The provision for loan losses was zero for the quarters and six-month periods
ended June 30, 2000 and 1999. Management believes that the allowance is adequate
based on: the low level of past due loans in the portfolio; actual loss
experience; and current economic conditions. Most of the Company's loans are
secured by first mortgages.
Noninterest income decreased $152,000 to $184,000 and decreased $184,000 to
$293,000 for the three-month and six-month periods ended June 30, 2000,
respectively, compared to the same periods in 1999. These decreases are
primarily due to lower gains on sale of real estate held for development and
less miscellaneous income. Lot sales decreased in 2000 as a result of high
demand early in the project development stages during 1999 with few remaining
lots available in 2000.
8
<PAGE>
Noninterest expense was $1.2 million for the quarters ended June 30, 2000 and
1999, and $2.3 million and $2.4 million for the six months ended June 30, 2000
and 1999, respectively. There were no significant changes in the various
categories of non-interest expense during these comparative periods.

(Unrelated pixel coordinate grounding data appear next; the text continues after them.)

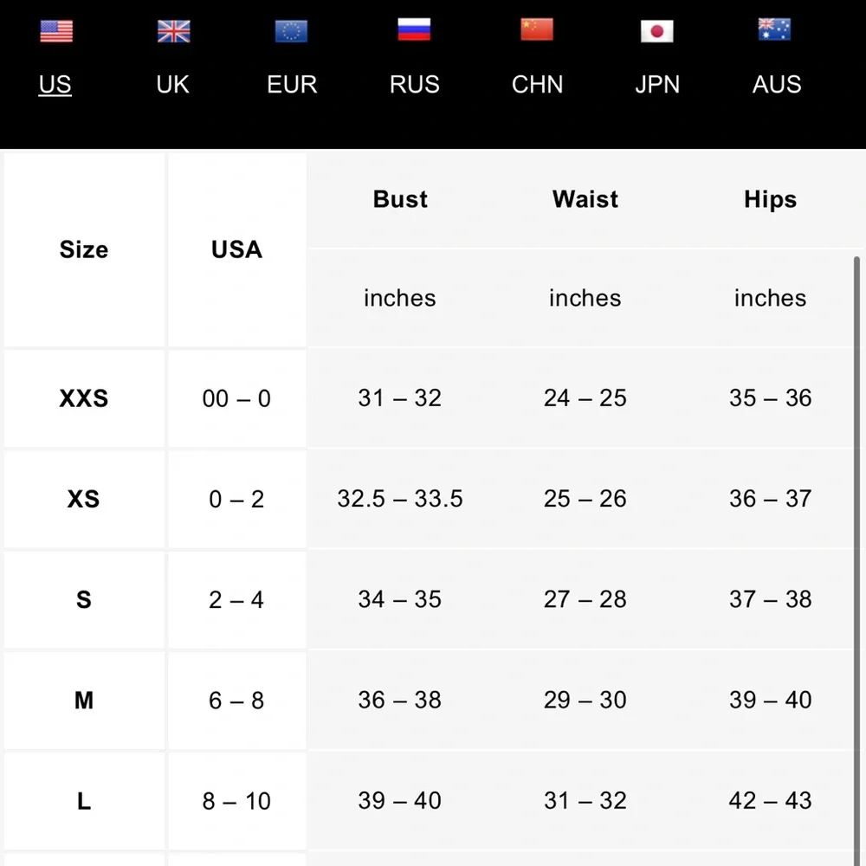
Task: Switch to AUS sizing tab
Action: [x=777, y=85]
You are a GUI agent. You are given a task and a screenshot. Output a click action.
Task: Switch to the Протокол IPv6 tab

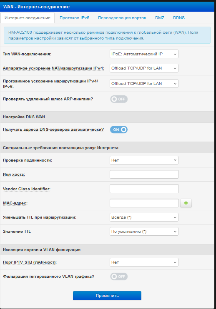74,18
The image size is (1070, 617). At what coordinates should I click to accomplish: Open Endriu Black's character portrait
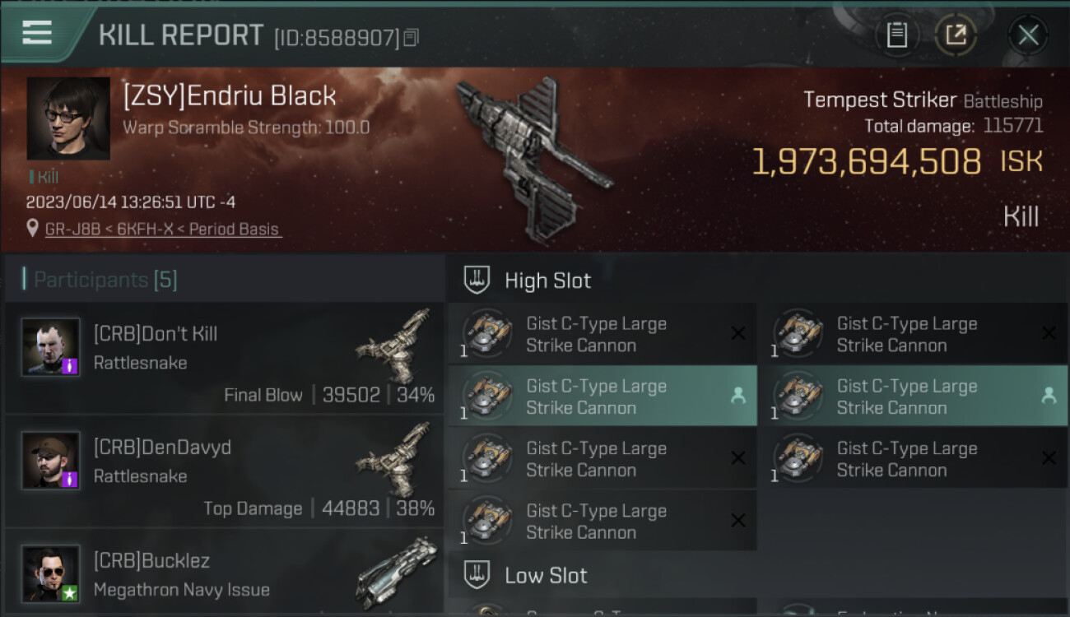tap(68, 118)
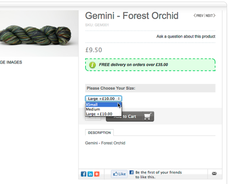This screenshot has width=230, height=184.
Task: Go to NEXT product
Action: pos(211,16)
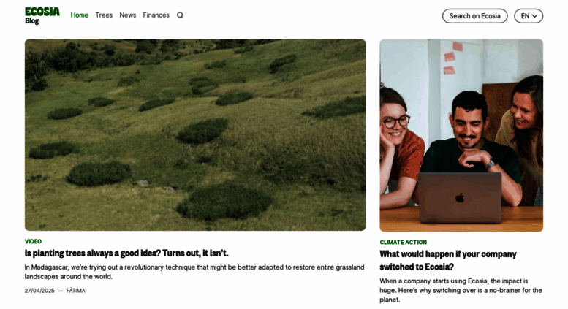Open the team-with-laptop article image
Screen dimensions: 568x309
click(461, 135)
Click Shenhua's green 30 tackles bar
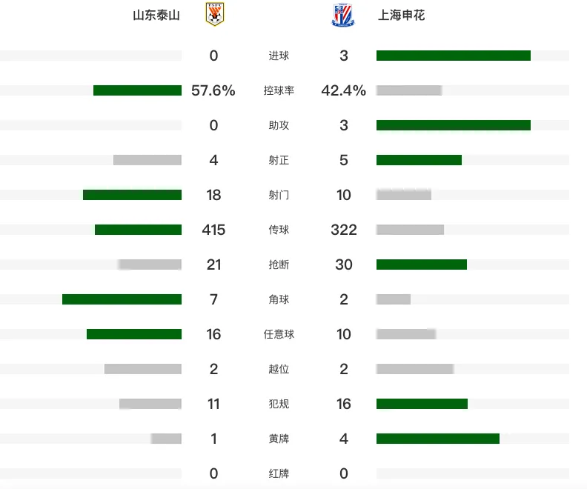This screenshot has width=587, height=489. click(x=422, y=265)
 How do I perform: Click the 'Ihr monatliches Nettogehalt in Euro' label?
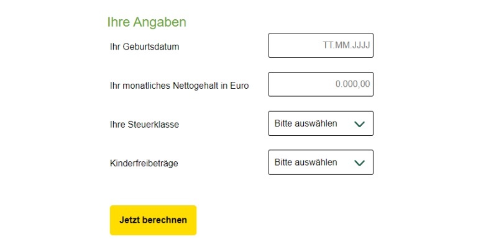point(179,86)
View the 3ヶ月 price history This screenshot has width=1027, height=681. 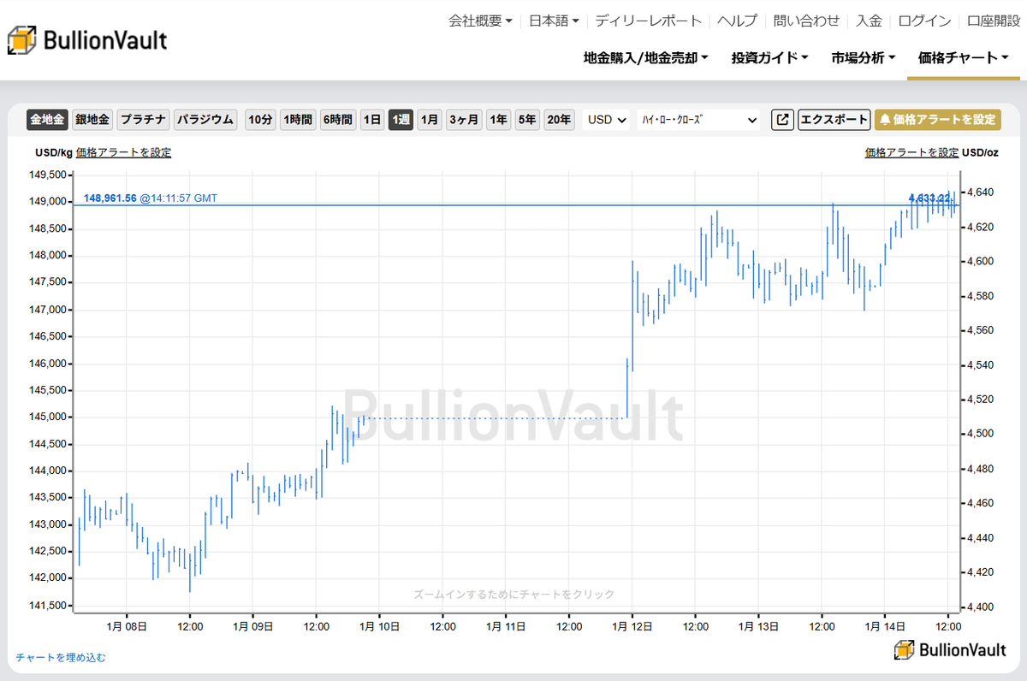(463, 120)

The Company's federal income tax expense decreased $97,000 to $199,000 for the
quarter ended June 30, 2000 compared to the same period in 1999, while income
tax expense decreased $111,000 to $404,000 for the six-month period ended June
30, 2000 compared to the same period in 1999. Income tax expense was
approximately 33% of pre-tax income in each period.
LIQUIDITY
The Bank is required to maintain minimum levels of liquid assets as defined by
Bank regulators. The Bank's liquidity ratio does fluctuate, but has been in
excess of the required and targeted levels. The Bank's regulatory liquidity at
June 30, 2000 was 60.36%.
At June 30, 2000, the Bank had $4.9 million in commitments to originate loans
and $2.5 million in standby letters of credit.
CAPITAL RESOURCES
The Bank is subject to capital-to-asset requirements in accordance with bank
regulations. The following table summarizes the Bank's regulatory capital
requirements versus actual capital as of June 30, 2000:
<TABLE>
<CAPTION>
ACTUAL REQUIRED EXCESS
AMOUNT % AMOUNT % AMOUNT %
------ --- ------ --- ------ ---
<S> <C> <C> <C> <C> <C> <C>
Core capital $ 24,596 11.3% $ 8,740 4.0% $ 15,856 7.3%
Risk-based capital 25,096 28.2 7,109 8.0 17,987 20.2
</TABLE>
9
<PAGE>
ITEM 3. QUANTITATIVE AND QUALITATIVE DISCLOSURES ABOUT MARKET RISK
The Bank's interest rate sensitivity is monitored by management through the use
of a model which estimates the change in net portfolio value (NPV) over a range
of interest rate scenarios. NPV is the present value of expected cash flows from
assets, liabilities, and off-balance-sheet contracts. An NPV ratio, in any
interest rate scenario, is defined as the NPV in that scenario divided by the
market value of assets in the same scenario. The Sensitivity Measure is the
decline in the NPV ratio, in basis points, caused by a 2% increase or decrease
in rates, whichever produces a larger decline. The higher an institution's
Sensitivity Measure is, the greater its exposure to interest rate risk is
considered to be. The OTS has incorporated an interest rate risk component into
its regulatory capital rule. Under the rule, an institution whose sensitivity
measure exceeds 2% would be required to deduct an interest rate risk component
in calculating its total capital for purposes of the risk-based capital
requirement. As of March 31, 2000, the Bank's most recent sensitivity measure,
as measured by the OTS, resulting from a 200 basis point increase in interest
rates was (1.18)% and would result in a $3.2 million reduction in the NPV of the
Bank. Accordingly, increases in interest rates would be expected to have a
negative impact on the Bank's operating results. The NPV ratio sensitivity
measure is below the threshold at which the Bank could be required to hold
additional risk-based capital under OTS regulations.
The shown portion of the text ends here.